ЗАДАНИЕ 1> Изложите отрывок о Бестужеве в Дербенте в двух предложениях.

СТРАНИЦА>

Но вот что писал он из этих горных ущелий своим братьям: «Я топтал снежные вершины Кавказа, но и в тот миг, когда, восхищенный, забывал все, в сердце лежало что-то свинцовое: это было чувство одиночества; это был гвоздь, прибивавший меня к земле».

Да, Бестужев был одинок, очень угнетен и печален и, быть может, это минорное настроение духа и было источником того ухарства и бравурства, которые отмечают его поведение с женской половиной дербентских обитателей. Он вел себя в Дербенте как записной ловелас и даже хвастался своими подвигами.

Выпишем несколько строк из его переписки, чтобы показать, чем и как наш приниженный и печальный поэт разнообразил свои скучные и тяжелые дни. Эти признания осветят нам с новой стороны его характер.

Вот эти записи, которые было бы неделикатно перепечатывать, если бы мы не имели дела с исторической личностью, с которыми принято не церемониться.

«Я с нового года (1832), - пишет Бестужев брату, - пустился в волокитство, и очень счастливо: владею лучшею дамочкой из целого города. Elle fait des folies pour moi, и я будто переживаю годы молодости. Впрочем, ты, я думаю, помнишь меня в Арзеруме? Я еще довольно свеж для 33-летнего возраста, а сводить с ума женщин мне не новинка. Итак - vogue la gare. Оттого, правда, мои занятия идут плохо, но зато я живу для себя - а это разве безделица!»

ЗАДАНИЕ 2> Пожалуйста, перепишите без изменений часть строк под этим заданием: она открывается строкой, содержащей «Screen dimensions: 808x1512», и закрывается строкой, содержащей «will pyautogui.click(x=499, y=281).», обе включительно.

ИСХОДНЫЕ ДАННЫЕ>
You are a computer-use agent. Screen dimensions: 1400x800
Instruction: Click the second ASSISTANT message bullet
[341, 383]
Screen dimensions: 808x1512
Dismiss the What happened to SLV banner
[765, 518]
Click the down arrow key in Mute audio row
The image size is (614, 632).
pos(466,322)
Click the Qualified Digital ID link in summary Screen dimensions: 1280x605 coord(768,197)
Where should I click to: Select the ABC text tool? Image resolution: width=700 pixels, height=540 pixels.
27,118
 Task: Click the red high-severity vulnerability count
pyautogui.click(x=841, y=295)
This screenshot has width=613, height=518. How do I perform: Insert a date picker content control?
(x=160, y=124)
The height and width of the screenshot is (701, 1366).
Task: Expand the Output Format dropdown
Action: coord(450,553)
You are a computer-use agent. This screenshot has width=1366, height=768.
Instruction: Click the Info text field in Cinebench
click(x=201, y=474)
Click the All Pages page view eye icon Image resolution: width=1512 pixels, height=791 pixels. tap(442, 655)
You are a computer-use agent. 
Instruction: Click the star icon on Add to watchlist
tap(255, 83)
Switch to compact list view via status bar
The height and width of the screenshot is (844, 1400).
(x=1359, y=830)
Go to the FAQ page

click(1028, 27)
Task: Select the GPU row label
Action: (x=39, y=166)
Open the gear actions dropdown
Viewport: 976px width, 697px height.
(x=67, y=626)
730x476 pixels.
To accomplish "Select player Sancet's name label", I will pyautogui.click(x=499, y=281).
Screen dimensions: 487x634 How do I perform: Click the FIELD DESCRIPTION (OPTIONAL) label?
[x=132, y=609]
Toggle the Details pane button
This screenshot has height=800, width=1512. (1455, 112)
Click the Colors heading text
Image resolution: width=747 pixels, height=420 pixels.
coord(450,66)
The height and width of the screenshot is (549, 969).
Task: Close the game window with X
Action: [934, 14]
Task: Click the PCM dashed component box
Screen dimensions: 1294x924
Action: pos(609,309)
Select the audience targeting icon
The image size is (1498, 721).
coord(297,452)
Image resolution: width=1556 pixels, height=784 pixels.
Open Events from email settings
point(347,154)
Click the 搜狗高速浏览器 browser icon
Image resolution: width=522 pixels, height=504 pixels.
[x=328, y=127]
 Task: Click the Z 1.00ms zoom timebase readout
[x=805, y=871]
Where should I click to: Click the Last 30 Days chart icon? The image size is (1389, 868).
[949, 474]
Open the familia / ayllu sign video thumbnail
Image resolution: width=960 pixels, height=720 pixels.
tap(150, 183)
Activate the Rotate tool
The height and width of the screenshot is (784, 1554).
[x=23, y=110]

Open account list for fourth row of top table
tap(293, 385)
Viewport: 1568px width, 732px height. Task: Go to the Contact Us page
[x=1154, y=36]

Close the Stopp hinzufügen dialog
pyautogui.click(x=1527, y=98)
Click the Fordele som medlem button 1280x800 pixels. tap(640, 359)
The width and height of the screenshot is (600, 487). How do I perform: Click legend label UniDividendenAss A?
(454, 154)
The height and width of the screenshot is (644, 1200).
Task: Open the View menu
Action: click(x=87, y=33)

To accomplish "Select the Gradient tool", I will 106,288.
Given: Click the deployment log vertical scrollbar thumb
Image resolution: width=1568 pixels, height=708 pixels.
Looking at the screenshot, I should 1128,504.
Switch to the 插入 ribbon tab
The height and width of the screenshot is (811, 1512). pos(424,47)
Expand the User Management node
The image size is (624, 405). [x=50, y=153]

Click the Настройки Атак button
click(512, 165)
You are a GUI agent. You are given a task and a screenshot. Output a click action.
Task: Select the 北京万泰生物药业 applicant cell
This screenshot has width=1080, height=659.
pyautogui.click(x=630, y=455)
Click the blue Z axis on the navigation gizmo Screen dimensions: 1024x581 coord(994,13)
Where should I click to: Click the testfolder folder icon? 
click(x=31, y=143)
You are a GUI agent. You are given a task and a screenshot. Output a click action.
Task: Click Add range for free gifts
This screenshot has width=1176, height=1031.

ПОЛНОЕ РЕШЕНИЕ 1> В письме братьям с Кавказа Бестужев признавался, что даже среди снежных вершин его не покидало чувство одиночества, и, по мнению автора, именно подавленное настроение могло порождать то ухарство, с которым он в Дербенте вел себя как записной ловелас и хвастался своими подвигами. В приведенном письме брату он сообщает, что с нового 1832 года пустился в волокитство, владеет лучшей дамочкой в городе и, хотя занятия идут плохо, живет для себя.

ПОЛНОЕ РЕШЕНИЕ 2>
Screen dimensions: 808x1512
Dismiss the What happened to SLV banner
[765, 518]
Click the down arrow key in Mute audio row
The image size is (614, 632).
pos(466,322)
Click the Qualified Digital ID link in summary Screen dimensions: 1280x605 coord(768,197)
Where should I click to: Select the ABC text tool? Image resolution: width=700 pixels, height=540 pixels.
27,118
 Task: Click the red high-severity vulnerability count
pyautogui.click(x=841, y=295)
This screenshot has width=613, height=518. How do I perform: Insert a date picker content control?
(x=160, y=124)
The height and width of the screenshot is (701, 1366).
Task: Expand the Output Format dropdown
Action: coord(450,553)
You are a computer-use agent. This screenshot has width=1366, height=768.
Instruction: Click the Info text field in Cinebench
click(x=201, y=474)
Click the All Pages page view eye icon Image resolution: width=1512 pixels, height=791 pixels. tap(442, 655)
You are a computer-use agent. 
Instruction: Click the star icon on Add to watchlist
tap(255, 83)
Switch to compact list view via status bar
The height and width of the screenshot is (844, 1400).
(x=1359, y=830)
Go to the FAQ page

click(1028, 27)
Task: Select the GPU row label
Action: (x=39, y=166)
Open the gear actions dropdown
Viewport: 976px width, 697px height.
(x=67, y=626)
730x476 pixels.
To accomplish "Select player Sancet's name label", I will pyautogui.click(x=499, y=281).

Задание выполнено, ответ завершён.